Perceived threats do not match actual incidents
Thirty-eight percent of organizations are most concerned with malware and ransomware followed by phishing and social engineering at 18%, application threats 14%, insider threats at 9%, privilege escalation at 7% and misconfiguration attack at 6%.
Interestingly, when asked about actual threats experienced, phishing and social engineering came in first at 27% followed by malware and ransomware at 25%. The U.K. and Singapore experienced the most phishing and social engineering incidents at 32% and 31% and the U.S. and Australia experienced the most malware and ransomware attacks at 30% and 25%.
Respondents in the government sector had the highest incidents of insider threats at 13% or 5% above the average.
Patching practices show room for improvement
A resounding 96% of respondents have patching policies in place, however, of those, 71% rely on automated patching and 29% employ manual patching.

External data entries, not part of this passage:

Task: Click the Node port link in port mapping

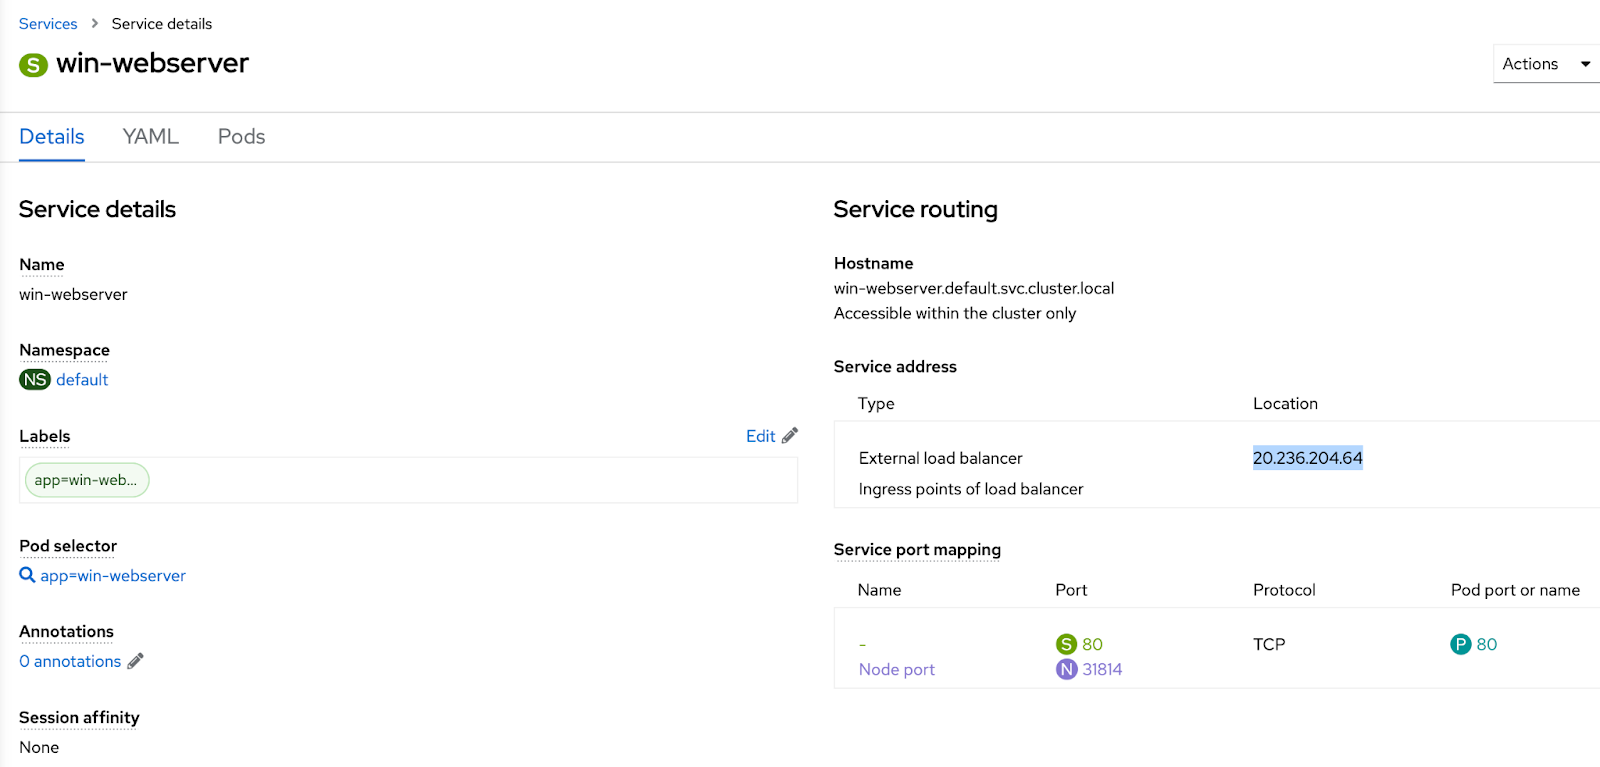Action: pyautogui.click(x=896, y=669)
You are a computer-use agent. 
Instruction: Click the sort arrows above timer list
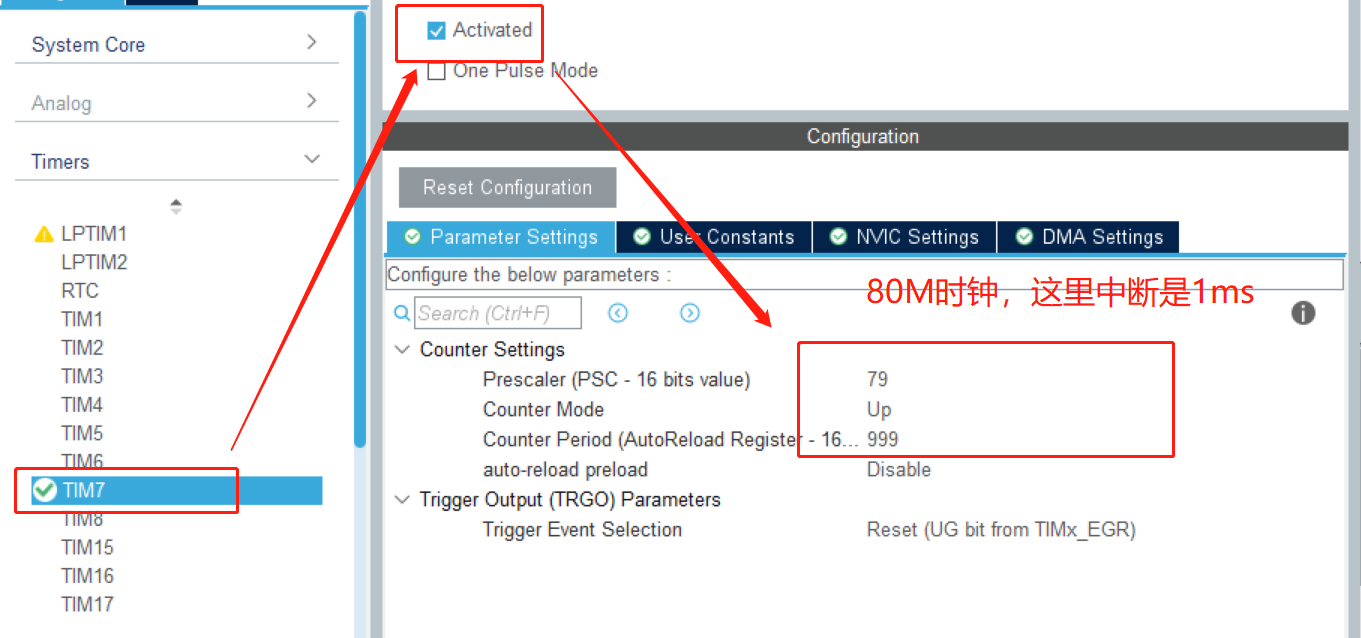(x=176, y=207)
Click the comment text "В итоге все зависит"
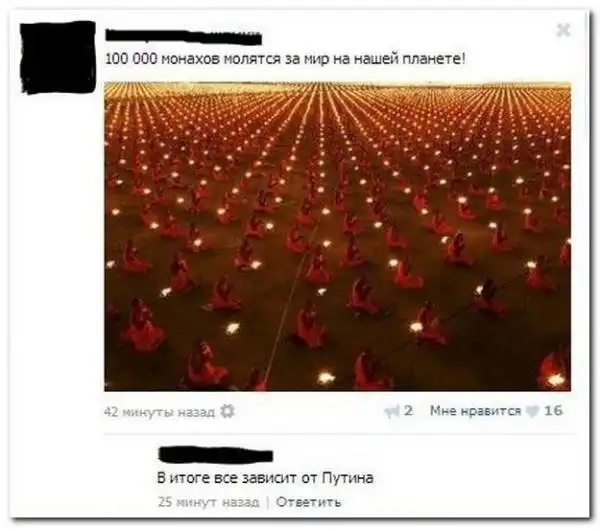The height and width of the screenshot is (531, 600). 227,478
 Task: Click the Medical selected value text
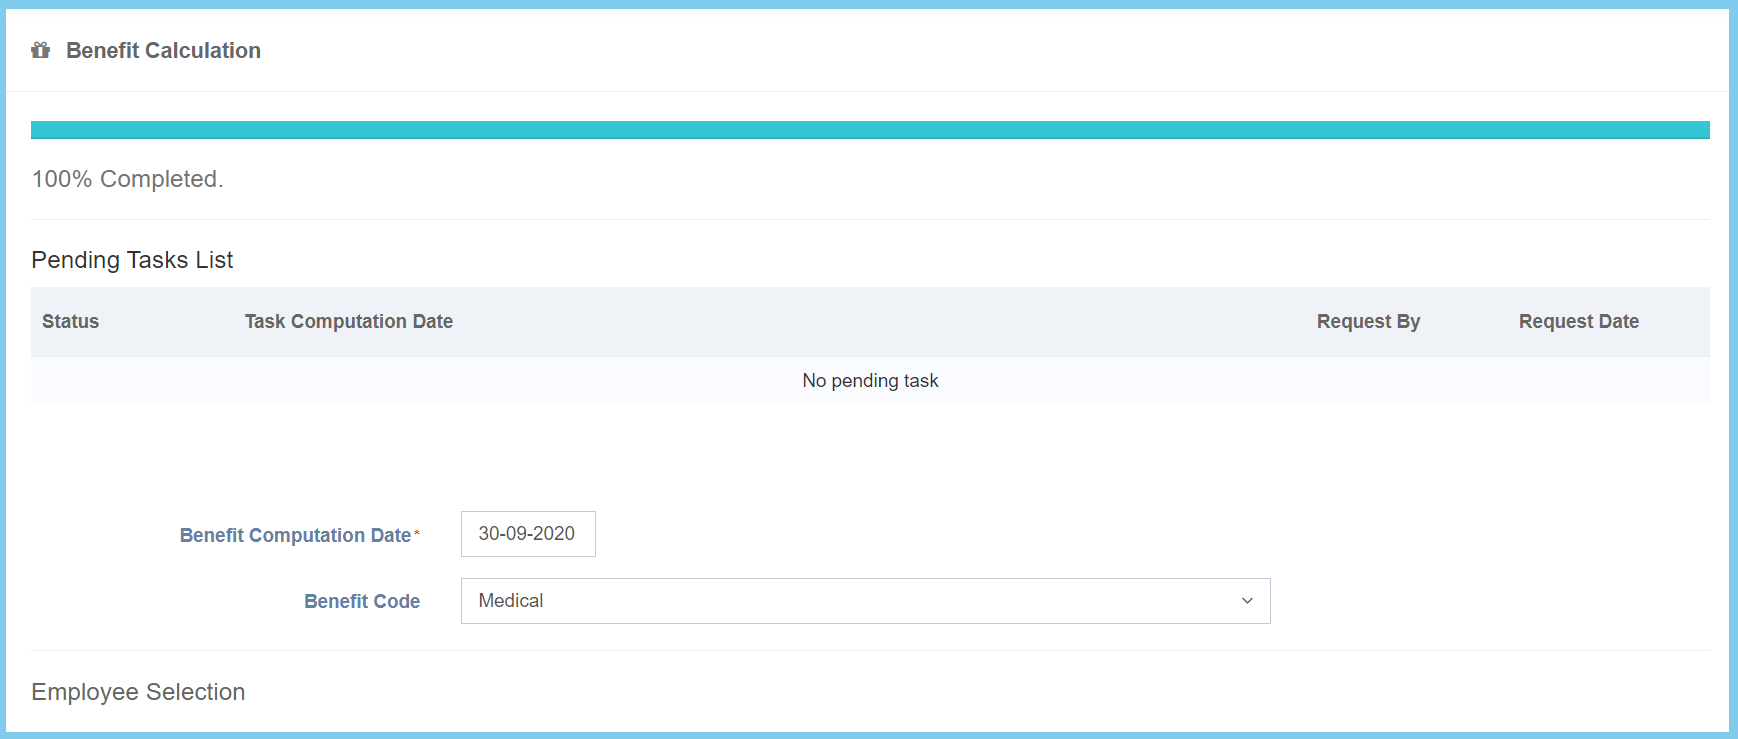point(511,601)
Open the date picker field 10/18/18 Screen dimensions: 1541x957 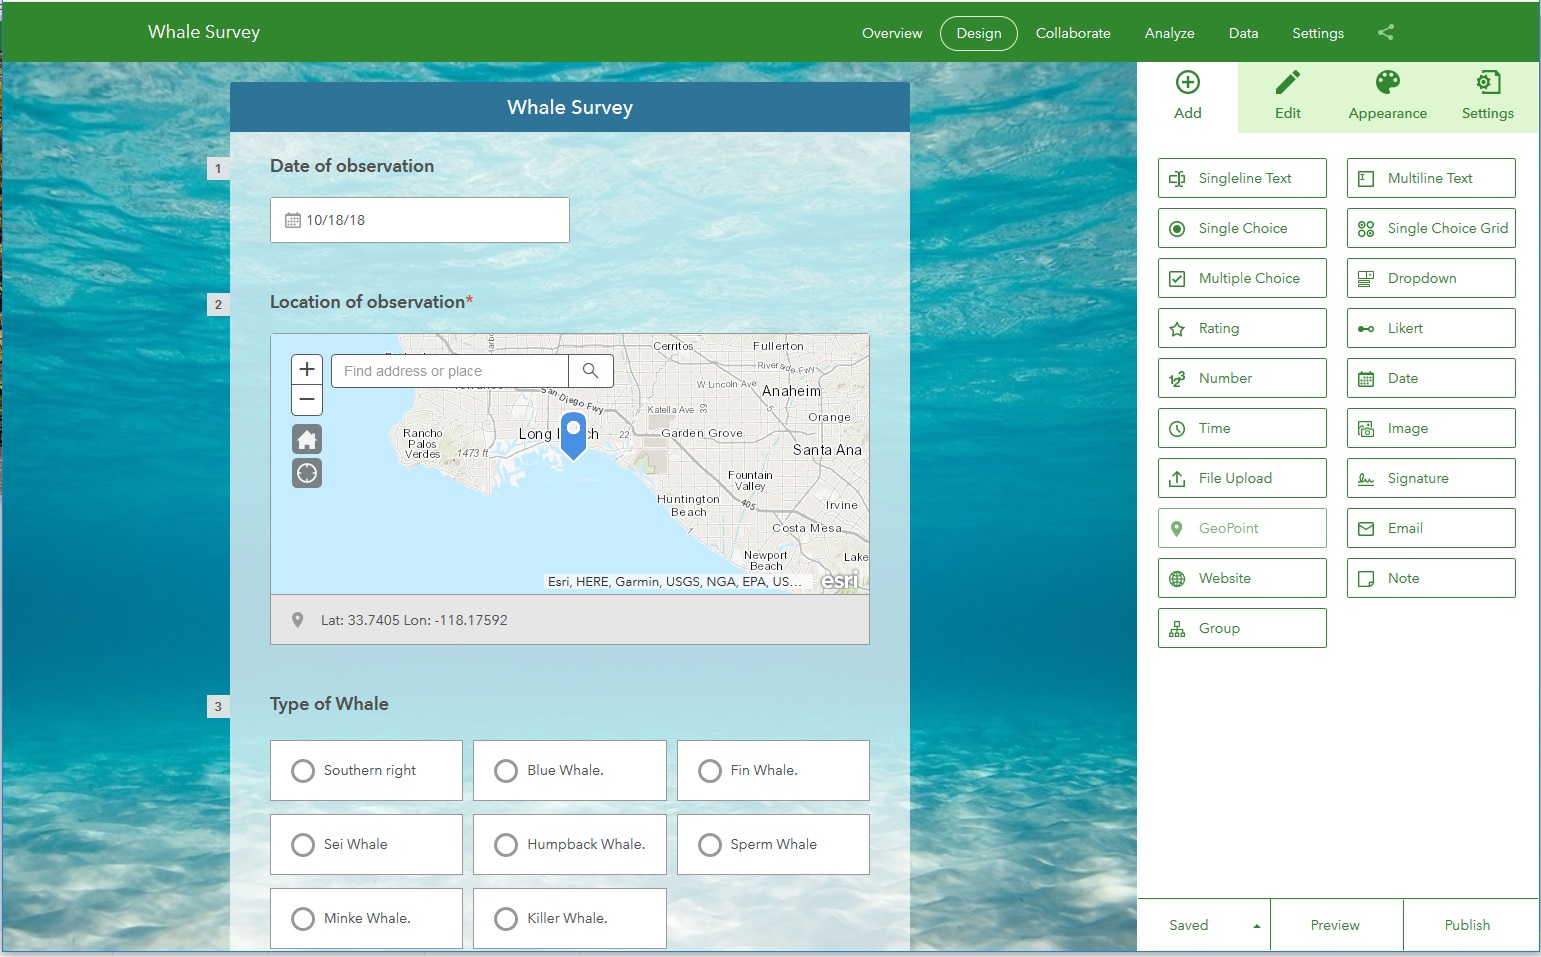click(420, 220)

Overall, 61% of organizations patched within 24 hours and 28% patched between 24 and 48 hours.
The highest percentage patching within a 24-hour window came from Australia at 66% and the U.K. at 61%. Unfortunately, 4% of organizations took a week to over a month to patch.
Reliance on automation driving key security processes
In addition to a high percentage of organizations using automated patching processes, findings show 89% of respondents employ automation to check for overprivileged users or lock down access credentials once an individual has left their job or changed roles.
This finding correlates to low concern for insider threats and data compromise due to privilege escalation according to the survey. Organizations must exercise caution when assuming removal of user access to applications to also include databases, which is often not the case.
Data regulations having minor impact on database security strategies
These findings may suggest a lack of alignment between information technology and other departments, such as legal, responsible for helping ensure stipulations like ‘the right to be forgotten’ are properly enforced to avoid severe penalties.
Small teams with big responsibilities
Of those surveyed, 47% had a security team size of only six to 15 members. Respondents from Singapore had the smallest teams with 47% reporting between one and ten members and the U.S. had the largest teams with 22% reporting team size of 21 or more, 2% higher than the average.
Thirty-two percent of government respondents surprisingly run security operations with teams between just six and ten members.